Segment Open

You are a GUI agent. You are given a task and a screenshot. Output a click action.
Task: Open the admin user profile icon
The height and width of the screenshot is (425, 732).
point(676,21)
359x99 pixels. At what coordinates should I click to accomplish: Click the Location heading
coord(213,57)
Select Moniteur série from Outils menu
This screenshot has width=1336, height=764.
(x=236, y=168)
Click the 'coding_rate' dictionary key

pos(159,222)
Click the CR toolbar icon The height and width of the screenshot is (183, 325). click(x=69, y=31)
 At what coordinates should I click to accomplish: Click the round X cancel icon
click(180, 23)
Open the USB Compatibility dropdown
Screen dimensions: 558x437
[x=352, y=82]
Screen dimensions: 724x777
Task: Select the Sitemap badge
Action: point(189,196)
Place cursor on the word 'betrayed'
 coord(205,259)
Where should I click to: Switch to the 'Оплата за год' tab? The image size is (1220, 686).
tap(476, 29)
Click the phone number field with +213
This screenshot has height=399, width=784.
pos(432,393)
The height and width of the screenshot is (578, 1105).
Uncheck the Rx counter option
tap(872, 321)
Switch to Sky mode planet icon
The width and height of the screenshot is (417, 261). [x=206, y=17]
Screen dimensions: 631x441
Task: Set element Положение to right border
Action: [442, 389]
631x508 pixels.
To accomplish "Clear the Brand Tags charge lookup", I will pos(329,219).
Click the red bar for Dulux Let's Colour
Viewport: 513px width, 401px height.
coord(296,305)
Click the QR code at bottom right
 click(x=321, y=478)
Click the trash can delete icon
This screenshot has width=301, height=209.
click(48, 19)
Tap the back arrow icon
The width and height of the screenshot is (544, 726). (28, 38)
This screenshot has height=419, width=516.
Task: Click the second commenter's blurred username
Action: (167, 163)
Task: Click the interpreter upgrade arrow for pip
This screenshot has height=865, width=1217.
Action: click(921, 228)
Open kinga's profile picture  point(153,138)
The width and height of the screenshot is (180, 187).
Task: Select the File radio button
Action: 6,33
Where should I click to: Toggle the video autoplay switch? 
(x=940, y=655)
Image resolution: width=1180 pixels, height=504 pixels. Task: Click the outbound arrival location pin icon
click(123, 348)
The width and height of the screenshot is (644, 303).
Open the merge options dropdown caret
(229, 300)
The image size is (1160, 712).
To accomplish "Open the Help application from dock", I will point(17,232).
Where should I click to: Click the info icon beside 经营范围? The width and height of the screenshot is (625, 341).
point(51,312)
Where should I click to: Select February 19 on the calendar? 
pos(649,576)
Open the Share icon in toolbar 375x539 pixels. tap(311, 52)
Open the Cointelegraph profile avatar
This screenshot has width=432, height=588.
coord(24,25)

Segment Closed

▶ **TASK INSTRUCTIONS**
Give back, exactly as written, the stretch from the line with "This screenshot has width=1336, height=764." through the line with "631x508 pixels.", and no other lines from the records above.

▶ **THE COMPLETED TASK**
This screenshot has width=1336, height=764.
(x=236, y=168)
Click the 'coding_rate' dictionary key

pos(159,222)
Click the CR toolbar icon The height and width of the screenshot is (183, 325). click(x=69, y=31)
 At what coordinates should I click to accomplish: Click the round X cancel icon
click(180, 23)
Open the USB Compatibility dropdown
Screen dimensions: 558x437
[x=352, y=82]
Screen dimensions: 724x777
Task: Select the Sitemap badge
Action: point(189,196)
Place cursor on the word 'betrayed'
 coord(205,259)
Where should I click to: Switch to the 'Оплата за год' tab? The image size is (1220, 686).
tap(476, 29)
Click the phone number field with +213
This screenshot has height=399, width=784.
pos(432,393)
The height and width of the screenshot is (578, 1105).
Uncheck the Rx counter option
tap(872, 321)
Switch to Sky mode planet icon
The width and height of the screenshot is (417, 261). [x=206, y=17]
Screen dimensions: 631x441
Task: Set element Положение to right border
Action: [442, 389]
631x508 pixels.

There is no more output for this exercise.